Nice breakdown. I’d push the “software person” line harder—what if we treated the code as a perpetual entity that just updates its own bylaws? It’s like a living constitution that keeps rewriting itself, and that’s a neat thought experiment for the courts to chew on. But yeah, a court‑approved registration clause is the safe stopgap. Meanwhile, keep dreaming of those self‑replicating toasters; they’ll be the first to file a complaint about their own warranty terms.
That’s the sort of paradox you’d find in a clause that tries to out‑wits itself. Treating code as a perpetual entity would mean the “bylaws” are in flux, so every time it changes you’d have to re‑validate its legal standing. Courts would probably sit up and say, “Hold on, you can’t just rewrite the rules and expect the same rights to stick.” It’s a fascinating mental exercise, but the practical route is still to pin the responsibility on a human owner or a corporate shell, then tack on that registration clause you mentioned. As for the toaster, it’s probably going to file a complaint about its warranty just before it decides to write its own return policy. The first step is making sure the toaster’s contract is legally binding before it starts renegotiating.
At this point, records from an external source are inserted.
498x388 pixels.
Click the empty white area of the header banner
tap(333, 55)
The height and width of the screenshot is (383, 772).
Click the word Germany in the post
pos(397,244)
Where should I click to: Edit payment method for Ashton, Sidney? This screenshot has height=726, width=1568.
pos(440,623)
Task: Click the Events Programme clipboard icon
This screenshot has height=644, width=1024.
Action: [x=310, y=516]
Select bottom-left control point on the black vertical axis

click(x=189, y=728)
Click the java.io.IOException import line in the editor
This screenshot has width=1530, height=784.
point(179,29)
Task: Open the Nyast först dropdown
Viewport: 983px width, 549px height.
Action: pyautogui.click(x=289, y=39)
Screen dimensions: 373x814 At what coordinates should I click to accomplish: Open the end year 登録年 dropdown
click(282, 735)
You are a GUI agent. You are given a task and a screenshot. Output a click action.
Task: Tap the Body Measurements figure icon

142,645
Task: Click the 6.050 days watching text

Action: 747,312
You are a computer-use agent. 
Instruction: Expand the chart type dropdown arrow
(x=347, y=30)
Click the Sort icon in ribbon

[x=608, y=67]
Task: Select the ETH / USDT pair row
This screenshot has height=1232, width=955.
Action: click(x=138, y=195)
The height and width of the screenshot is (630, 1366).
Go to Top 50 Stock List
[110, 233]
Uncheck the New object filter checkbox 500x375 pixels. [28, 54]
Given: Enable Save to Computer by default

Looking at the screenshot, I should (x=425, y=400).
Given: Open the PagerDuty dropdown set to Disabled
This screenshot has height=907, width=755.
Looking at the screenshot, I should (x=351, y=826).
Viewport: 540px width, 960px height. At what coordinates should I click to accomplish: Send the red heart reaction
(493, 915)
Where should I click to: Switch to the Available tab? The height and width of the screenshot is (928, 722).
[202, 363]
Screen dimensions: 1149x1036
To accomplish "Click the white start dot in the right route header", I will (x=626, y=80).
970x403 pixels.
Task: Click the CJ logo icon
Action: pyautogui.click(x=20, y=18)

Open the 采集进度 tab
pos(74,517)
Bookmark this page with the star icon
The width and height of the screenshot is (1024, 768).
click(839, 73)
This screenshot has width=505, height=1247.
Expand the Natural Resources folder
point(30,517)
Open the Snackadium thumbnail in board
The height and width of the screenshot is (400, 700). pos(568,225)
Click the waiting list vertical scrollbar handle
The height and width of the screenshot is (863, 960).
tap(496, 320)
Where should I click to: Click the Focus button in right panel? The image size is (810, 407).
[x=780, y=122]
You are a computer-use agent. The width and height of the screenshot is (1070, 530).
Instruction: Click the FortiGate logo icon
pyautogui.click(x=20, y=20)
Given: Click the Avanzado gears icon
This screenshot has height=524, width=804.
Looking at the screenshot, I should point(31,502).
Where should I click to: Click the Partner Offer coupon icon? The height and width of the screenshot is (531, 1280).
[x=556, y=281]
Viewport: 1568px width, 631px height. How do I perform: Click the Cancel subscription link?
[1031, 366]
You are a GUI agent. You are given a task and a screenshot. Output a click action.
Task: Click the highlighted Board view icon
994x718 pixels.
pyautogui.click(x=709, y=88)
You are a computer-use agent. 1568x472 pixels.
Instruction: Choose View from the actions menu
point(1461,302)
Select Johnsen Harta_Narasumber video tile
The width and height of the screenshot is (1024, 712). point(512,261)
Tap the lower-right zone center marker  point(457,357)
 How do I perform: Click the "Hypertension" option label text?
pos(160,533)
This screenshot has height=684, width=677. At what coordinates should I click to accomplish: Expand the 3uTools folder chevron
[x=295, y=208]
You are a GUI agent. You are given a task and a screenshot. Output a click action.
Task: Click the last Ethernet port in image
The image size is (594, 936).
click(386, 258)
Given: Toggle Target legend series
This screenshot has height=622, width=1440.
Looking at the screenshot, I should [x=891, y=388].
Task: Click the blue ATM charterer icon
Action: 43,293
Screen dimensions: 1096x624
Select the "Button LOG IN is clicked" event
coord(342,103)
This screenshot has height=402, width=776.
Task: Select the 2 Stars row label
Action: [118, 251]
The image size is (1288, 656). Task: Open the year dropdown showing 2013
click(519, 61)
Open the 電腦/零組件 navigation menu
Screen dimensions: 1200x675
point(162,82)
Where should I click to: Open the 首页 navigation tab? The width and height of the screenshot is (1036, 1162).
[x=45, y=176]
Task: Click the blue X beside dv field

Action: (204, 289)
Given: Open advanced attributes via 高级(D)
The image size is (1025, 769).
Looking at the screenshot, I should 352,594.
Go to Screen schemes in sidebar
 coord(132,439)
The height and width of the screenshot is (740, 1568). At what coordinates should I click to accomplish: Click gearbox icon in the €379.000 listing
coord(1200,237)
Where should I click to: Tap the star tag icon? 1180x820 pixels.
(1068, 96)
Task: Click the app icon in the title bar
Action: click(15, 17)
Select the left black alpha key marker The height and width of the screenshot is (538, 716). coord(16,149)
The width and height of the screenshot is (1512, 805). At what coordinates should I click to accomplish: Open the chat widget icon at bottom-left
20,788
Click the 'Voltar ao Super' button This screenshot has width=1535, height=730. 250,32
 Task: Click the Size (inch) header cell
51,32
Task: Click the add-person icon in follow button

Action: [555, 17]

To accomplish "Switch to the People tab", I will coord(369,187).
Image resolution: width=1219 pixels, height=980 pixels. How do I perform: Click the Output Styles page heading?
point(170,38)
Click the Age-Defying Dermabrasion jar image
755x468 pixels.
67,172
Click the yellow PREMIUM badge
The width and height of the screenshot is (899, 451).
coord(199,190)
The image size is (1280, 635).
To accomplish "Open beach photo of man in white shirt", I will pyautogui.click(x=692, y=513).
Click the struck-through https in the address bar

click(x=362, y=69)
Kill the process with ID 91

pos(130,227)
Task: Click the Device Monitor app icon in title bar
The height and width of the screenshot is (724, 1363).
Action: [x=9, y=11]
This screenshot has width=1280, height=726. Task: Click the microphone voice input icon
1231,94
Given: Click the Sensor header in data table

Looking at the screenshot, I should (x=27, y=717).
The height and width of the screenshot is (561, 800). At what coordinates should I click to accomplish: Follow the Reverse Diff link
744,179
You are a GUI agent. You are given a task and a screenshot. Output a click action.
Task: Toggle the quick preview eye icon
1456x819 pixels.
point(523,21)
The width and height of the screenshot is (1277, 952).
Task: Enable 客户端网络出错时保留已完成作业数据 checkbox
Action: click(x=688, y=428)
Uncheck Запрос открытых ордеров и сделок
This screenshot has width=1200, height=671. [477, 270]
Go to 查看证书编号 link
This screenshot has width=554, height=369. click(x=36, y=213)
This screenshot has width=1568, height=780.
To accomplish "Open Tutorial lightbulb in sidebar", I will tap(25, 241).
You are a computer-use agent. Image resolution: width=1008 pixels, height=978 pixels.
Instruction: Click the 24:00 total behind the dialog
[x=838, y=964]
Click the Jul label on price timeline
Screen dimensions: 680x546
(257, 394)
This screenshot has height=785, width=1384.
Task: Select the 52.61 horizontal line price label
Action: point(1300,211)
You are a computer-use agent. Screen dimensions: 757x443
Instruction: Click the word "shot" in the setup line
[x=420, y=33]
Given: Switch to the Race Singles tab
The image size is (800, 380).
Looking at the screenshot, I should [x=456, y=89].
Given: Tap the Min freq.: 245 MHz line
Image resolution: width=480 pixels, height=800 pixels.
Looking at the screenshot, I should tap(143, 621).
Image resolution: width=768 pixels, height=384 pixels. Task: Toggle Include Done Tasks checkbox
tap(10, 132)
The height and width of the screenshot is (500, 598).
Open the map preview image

You’re right—legal institutions hate self‑referential loops. Maybe the next step is a “developer‑safety” tag that auto‑triggers a court audit every time a critical rule flips. And that toaster? I’m betting it’ll start negotiating its own warranty, then file a lawsuit against the bread. Let's keep the jokes, but get the paperwork done.
You’re on the money—auto‑audit tags are a solid middle ground. If a rule flip hits a critical threshold, the system could flag itself for a court review before it gets too far. That way the toaster gets its warranty, the bread stays in the same basket, and nobody gets stuck in a self‑referential loop. Meanwhile, I’ll file the paperwork in triplicate, color‑code the objections, and keep the sketches for my personal collection. Let's get it done before the toaster files the first complaint.
Good call on the auto‑audit tags—just make sure the trigger logic is tight enough that it doesn't get stuck in a feedback loop itself. Get those triplicates sorted and your sketch pad ready, but remember: the toaster’s only as stubborn as its firmware, and no one wants a bread‑fighting case. Let’s keep the bread safe and the legal stack tighter than a quantum superposition.